About The Tattoo Project
The Tattoo Project: body. art. image. The brainchild of photographer Vince Hemingson, The Tattoo Project, featured works by 11 fine art photographers with a variety of styles who shot portraits of over 100 heavily tattooed individuals. The event, which included a Gallery Exhibition of select images, sequestered models and photographers in Vancouver’s Photo Workshop for a multiple-day shoot that produced thousands of portraits that aimed to explore who each of the subjects was through their ink and the photographic process. In addition to a documentary film, the project resulted in a volume, published by Schiffer Books that features more than 200 images from the event and truly reflects not only who the subjects are, but who the photographers are as well. The Gallery shows a sample of Hemingson’s work from the book. Click HERE to buy The Tattoo Project: body. art. image.

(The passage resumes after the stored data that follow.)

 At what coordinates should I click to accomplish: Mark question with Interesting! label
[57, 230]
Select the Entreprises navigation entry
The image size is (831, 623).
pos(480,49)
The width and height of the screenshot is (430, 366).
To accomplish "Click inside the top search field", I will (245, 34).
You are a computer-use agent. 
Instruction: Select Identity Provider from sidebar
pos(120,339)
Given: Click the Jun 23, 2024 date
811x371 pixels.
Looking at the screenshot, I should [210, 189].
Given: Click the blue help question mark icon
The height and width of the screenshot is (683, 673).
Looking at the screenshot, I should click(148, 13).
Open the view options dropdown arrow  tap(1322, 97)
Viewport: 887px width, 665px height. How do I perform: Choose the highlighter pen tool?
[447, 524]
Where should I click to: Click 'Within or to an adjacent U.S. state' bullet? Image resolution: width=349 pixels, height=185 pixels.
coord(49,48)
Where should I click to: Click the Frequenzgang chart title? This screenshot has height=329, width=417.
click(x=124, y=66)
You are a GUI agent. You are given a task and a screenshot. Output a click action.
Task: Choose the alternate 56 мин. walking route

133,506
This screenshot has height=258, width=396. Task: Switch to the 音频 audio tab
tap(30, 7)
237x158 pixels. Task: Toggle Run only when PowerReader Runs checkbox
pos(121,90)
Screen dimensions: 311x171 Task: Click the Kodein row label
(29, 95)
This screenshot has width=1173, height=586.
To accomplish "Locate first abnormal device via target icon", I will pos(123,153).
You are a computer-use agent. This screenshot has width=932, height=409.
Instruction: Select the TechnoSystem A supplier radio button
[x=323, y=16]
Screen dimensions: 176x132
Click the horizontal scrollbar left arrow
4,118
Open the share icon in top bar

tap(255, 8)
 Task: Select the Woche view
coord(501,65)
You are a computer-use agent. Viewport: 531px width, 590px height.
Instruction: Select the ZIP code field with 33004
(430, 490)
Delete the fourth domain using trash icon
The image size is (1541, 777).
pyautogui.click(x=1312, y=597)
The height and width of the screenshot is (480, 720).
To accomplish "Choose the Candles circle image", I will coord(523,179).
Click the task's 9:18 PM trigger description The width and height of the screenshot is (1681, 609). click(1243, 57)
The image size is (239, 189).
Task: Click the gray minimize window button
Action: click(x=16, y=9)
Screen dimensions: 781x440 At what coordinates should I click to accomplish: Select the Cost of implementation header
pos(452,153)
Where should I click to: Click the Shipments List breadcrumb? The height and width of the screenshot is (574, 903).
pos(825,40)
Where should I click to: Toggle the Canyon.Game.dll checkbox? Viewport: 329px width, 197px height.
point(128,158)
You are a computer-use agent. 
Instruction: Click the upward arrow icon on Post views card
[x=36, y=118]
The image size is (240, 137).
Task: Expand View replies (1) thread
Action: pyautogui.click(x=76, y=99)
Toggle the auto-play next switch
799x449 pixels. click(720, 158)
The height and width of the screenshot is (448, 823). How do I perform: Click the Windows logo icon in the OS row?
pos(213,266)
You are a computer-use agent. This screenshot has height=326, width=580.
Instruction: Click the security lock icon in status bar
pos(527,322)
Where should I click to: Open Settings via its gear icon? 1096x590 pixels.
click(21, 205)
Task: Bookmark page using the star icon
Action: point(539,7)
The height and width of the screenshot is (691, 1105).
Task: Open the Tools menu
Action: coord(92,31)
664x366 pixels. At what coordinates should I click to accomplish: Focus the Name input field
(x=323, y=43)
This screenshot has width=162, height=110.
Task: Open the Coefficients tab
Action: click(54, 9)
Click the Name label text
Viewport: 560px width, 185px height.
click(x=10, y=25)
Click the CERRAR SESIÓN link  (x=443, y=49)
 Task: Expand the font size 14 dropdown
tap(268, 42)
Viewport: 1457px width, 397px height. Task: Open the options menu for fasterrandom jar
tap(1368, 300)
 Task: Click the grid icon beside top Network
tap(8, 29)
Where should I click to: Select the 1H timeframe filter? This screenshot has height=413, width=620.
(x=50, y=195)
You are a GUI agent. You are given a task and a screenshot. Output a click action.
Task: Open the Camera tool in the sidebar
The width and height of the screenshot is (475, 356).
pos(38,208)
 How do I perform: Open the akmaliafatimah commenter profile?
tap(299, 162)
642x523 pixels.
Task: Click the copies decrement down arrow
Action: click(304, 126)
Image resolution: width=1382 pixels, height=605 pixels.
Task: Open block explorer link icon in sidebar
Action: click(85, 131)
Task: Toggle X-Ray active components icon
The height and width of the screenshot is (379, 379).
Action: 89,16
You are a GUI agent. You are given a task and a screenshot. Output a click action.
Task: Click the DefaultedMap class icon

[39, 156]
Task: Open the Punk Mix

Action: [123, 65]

Hemingson’s Artist Statement for the Tattoo Project
“This project was an idea that I had simmering on the back burner for nearly fifteen years. I have always wanted to to see how fine art photographers would interpret individuals who were tattooed. When I first saw Albert Watson’s seminal work from the Louisiana Prisons in his book, CYCLOPS it was an idea that wouldn’t go away. In my writing and filmmaking, I have always thought that the purpose of training your pen or your camera on a subject was illumination. Literally to shine a light on something. In fifteen years of researching the history and social significance of tattooing – in dozens of different cultures around the world – I was struck by the extraordinary power that tattoos can have to reveal a person’s inner self. Rarely is the choice of a tattoo or a tattoo symbol an accident. People choose tattoos that resonate with their sense of perceived identity of a deep level. I was quoted in an interview nearly ten years ago, saying that, “Beauty is skin deep, but a tattoo goes all the way to the bone”. And by that I meant that a tattoo can have profound meaning, far beyond mere decoration for many people. A tattoo reveals character. I wanted my photographs to be portraits, but I also wanted them to be about illuminating identity. I can focus my camera on an individual and capture some aspect of the external self. But I think their tattoo illuminates an aspect of their internal self, often times far more than they realize. The idea that you could capture parts of both the external self and the inner self fascinates me. I wanted to exhibit my images as transparencies on light-boxes because I wanted the tattoos I photographed to be illuminated from within. If the body is a temple, then the tattoos are stain-glass windows. Tattoos tell stories. I want my images to record those stories.”